I’m a woman, so I’m used to disappointment. I’ve watched The Notebook and didn’t cry, I’ve tried quinoa (it’s like invisible cous cous-WTF!?) and I’ve made friends with people at work thinking they’re cool only to discover that they’re the sort of people that ask questions at the end of tediously unnecessary meetings, after the boss has quipped, ‘So, any questions?’. In short, I’ve had high expectations of something only to be left bitterly unsatisfied. Yet, the worst type of disappointment that a modern gal has to deal with is when something you really like disappears into thin air.

I’m talking being ghosted, people!

Now I’ve been ghosted by boys more so than I care to say. If I had a quid every time I’d been ghosted by a guy, I’d…feel a bit like I had sex for money. Let’s just say, a great deal of my twenties was spent coming home from dates, rocking back and forth into my housemate’s arms, looking like Haley Joel Osment, uttering ‘I see Dead People’ My single life was like a really bad episode of ‘Most Haunted with Evette Fielding’. Scary, ethereal and full of fumbles and shrieks in the dark. After aforementioned fumbles and shrieks, said ‘boy’ if I was going through my ‘skater boy’ fad or ‘man’ if I was going through my ‘all skater boys are skint’ phase, would spookily disappear off the face of the earth. Not even Mulder and Skully would be able to find, not even if they renamed the show ‘The Ex Files’ and pitched it to the producer of First Dates.

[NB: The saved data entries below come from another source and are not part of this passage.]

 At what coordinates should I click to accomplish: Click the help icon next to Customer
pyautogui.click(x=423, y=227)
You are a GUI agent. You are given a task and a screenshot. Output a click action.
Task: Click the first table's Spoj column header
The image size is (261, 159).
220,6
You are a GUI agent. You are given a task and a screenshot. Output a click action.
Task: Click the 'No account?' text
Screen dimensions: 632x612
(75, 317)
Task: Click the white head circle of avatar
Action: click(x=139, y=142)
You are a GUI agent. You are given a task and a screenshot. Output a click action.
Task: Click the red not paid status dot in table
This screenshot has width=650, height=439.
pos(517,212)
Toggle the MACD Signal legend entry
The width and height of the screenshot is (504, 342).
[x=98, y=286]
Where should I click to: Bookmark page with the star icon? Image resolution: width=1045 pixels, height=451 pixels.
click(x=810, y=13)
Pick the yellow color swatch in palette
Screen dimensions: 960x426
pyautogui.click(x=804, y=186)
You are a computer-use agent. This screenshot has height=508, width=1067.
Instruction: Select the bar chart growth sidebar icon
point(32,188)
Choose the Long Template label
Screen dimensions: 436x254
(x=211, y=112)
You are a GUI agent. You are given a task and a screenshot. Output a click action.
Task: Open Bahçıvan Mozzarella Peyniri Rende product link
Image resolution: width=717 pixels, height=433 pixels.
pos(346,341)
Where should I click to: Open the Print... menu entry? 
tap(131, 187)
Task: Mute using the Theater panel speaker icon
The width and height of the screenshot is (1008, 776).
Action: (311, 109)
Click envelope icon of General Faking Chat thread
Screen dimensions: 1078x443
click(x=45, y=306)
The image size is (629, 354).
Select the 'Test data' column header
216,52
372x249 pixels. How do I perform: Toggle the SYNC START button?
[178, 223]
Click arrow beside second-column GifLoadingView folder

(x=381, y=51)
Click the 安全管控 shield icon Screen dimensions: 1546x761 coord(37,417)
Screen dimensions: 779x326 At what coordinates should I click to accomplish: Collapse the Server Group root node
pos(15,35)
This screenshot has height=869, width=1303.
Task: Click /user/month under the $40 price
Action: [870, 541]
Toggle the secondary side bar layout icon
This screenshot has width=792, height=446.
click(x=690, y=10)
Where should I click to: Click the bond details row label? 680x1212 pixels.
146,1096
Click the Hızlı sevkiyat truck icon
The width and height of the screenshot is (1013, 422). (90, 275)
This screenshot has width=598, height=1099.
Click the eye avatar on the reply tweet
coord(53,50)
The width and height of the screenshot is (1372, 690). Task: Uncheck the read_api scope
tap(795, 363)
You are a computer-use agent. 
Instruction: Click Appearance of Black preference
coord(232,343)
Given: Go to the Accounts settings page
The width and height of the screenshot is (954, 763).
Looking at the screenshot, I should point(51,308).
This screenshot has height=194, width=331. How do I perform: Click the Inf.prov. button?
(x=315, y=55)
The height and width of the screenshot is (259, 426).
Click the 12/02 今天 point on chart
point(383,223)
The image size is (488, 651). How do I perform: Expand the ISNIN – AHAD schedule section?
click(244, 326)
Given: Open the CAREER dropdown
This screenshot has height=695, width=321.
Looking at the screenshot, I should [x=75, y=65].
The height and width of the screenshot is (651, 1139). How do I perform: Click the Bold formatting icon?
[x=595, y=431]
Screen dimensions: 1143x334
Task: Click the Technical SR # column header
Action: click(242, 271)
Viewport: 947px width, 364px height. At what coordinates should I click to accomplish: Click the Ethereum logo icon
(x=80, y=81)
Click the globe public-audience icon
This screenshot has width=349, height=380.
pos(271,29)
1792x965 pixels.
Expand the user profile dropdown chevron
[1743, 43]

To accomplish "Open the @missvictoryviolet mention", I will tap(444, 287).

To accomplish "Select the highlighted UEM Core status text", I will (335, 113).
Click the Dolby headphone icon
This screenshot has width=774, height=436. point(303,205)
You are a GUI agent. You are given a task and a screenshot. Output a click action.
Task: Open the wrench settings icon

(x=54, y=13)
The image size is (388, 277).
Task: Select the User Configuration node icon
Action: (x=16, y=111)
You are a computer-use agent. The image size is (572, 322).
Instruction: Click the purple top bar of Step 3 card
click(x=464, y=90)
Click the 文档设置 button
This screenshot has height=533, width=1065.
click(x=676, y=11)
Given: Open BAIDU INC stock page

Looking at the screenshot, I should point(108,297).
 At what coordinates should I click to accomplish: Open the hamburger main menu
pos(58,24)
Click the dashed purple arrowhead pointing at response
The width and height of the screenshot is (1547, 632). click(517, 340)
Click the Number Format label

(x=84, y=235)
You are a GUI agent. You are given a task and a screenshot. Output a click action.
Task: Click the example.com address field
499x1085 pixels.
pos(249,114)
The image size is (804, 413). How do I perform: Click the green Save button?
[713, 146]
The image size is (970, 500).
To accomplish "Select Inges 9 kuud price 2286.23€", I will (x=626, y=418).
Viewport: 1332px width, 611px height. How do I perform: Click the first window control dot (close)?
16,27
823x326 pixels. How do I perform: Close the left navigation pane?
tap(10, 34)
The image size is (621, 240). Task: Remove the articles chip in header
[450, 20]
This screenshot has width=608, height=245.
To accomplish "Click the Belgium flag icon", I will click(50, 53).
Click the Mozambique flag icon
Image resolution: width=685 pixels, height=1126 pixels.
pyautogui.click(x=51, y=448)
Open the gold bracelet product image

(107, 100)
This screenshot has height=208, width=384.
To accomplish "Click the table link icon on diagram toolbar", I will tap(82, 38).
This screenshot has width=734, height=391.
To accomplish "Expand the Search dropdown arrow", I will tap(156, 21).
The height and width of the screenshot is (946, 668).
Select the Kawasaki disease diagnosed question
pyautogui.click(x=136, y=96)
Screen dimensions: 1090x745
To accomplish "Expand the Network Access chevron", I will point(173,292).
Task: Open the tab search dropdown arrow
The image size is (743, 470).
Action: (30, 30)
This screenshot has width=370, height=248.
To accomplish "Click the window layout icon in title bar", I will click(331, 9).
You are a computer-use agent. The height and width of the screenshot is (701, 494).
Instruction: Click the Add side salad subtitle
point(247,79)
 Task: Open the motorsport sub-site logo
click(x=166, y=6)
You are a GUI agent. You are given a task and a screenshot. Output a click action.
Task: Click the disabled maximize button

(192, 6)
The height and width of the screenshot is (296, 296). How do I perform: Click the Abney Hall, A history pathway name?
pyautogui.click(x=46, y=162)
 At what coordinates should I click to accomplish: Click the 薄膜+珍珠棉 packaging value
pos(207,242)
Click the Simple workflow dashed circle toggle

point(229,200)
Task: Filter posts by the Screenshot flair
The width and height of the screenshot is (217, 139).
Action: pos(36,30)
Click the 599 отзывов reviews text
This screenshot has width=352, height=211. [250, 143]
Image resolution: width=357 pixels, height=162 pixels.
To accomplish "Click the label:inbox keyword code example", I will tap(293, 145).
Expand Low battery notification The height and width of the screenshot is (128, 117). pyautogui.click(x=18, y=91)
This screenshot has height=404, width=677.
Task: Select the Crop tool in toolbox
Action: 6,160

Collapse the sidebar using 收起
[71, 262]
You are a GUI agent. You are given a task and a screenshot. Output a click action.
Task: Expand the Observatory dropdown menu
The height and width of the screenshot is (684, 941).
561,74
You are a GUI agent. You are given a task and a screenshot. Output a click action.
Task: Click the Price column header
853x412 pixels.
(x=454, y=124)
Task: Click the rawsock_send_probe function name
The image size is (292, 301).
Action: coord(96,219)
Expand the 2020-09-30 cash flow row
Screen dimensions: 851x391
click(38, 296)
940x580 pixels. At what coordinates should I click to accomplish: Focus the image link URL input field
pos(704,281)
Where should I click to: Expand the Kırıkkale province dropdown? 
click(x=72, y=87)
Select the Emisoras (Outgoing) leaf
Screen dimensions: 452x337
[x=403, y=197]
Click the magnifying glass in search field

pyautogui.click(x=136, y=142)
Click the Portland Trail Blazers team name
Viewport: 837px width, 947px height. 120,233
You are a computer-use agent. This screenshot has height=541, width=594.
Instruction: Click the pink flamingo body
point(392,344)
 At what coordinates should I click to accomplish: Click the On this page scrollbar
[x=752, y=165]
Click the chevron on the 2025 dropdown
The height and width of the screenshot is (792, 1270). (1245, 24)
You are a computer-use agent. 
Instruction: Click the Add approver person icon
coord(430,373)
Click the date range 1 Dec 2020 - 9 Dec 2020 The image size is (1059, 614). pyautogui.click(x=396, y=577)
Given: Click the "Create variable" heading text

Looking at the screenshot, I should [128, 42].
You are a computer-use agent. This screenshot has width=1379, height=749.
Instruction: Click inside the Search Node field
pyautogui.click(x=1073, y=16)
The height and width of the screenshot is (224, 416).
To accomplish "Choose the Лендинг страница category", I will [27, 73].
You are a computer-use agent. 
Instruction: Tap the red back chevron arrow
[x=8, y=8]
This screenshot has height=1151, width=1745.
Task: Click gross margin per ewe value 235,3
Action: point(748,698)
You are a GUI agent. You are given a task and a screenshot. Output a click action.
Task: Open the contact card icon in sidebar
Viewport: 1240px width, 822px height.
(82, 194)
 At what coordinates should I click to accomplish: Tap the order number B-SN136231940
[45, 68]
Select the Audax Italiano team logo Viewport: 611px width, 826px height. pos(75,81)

‘Ghosted’ used to have good connotations. Back in the 80’s, it meant romance, Whoppi Goldberg and getting felt up by a dead Patrick Swayze whilst making a handy piece of ceramic to keep all the flowers you got from male suiters mistaking you for Demi Moore.

Now it means, someone got to know you and thought, ‘Nah’. It’s the opposite of ‘It’s not you, it’s me’ Being ghosted confirms that it is you and furthermore your personality is so banal it doesn’t even warrant an explanation. Most daters know the worst thing about being ghosted is you never find out what happened. You have no closure. You have to make up your own reason in your head to put a pin in it, in order to get on with your life. If you’re a realist you’ll think, ‘I guess he just wasn’t that into me’ and ignore the voices in your head that say, ‘but he was soooooo into you, he was inside of you’. If you’re an optimist you’ll think, ‘I guess he his phone was stolen, it’s fate, it wasn’t meant to be’ and if you’re foolish you’ll think that they died in a horrific car accident and his last words as the paramedic wheeled him into the ambulance were your name.

‘Tell Zahra I love her’

‘I’m sorry, who?’

‘The girl I’ve gone on 3 dates with.’

‘The girl saved on your phone as Zara , 3 glasses of wine, Tinder’


But fuck men. (Well don’t actually fuck them because that’s exactly what they want). No, this is not about men. Let’s get this back on the Bechdel scale.

What happens if you’ve been ghosted by a TV show? #metoo anyone? You’re really into a TV show, it’s going really well, you binge watch it for days and the Season 1 Finale is the best Finale you’ve ever had. You imagine all the other Finales you will enjoy together and perhaps all the mid- season finales too. You’re on cloud nine, (channel 9) and your Netflix and chilling like there’s no work the next day. Then, wham! The show gets pulled (and not in a good way) and vanishes into ‘off air’. Your time together never even went sour, never jumped the shark, like when Joey started fancying Rachel in Friends. It’s taken away from you when you have only happy memories of it.

You’re left in a daze. Walking down the street, thinking what happened to Davina from Sensitive Skin? Will the Good Girls Revolt? Did Michael Sheen ever Master his Sex? And will Jefferey Tambour be Transparent about his sexual misconduct? You can’t eat, you can’t sleep, except you can because you eat when you’re sad and sleep when you’re sad. You can’t even think about starting a new show. Yet your friends tell you Queer Eye is ‘hilarious’ and will fill the void until something more serious comes back onto Netflix (Homeland). But it’s no good, you can’t get the ghosts of all those characters out of your head, wondering what happened to them all.

You blame yourself. I’m too avant-garde, I should strive for the mainstream. Maybe I came across too strong when I binge watched 3 series in 2 days. I should have waited. Always make them wait, goddamnit. A few days pass and you start to console yourself with a other apps: Amazon Prime, Hulu and oh my god, things get so desperate you ponder at ITV on Demand.

Alas, with time and space and the acknowledgement that all good things come to an end, it wasn’t meant to be and that you will love again. You find the love of your life and it was right under your nose all the time. Friends. The entire boxset on Netflix.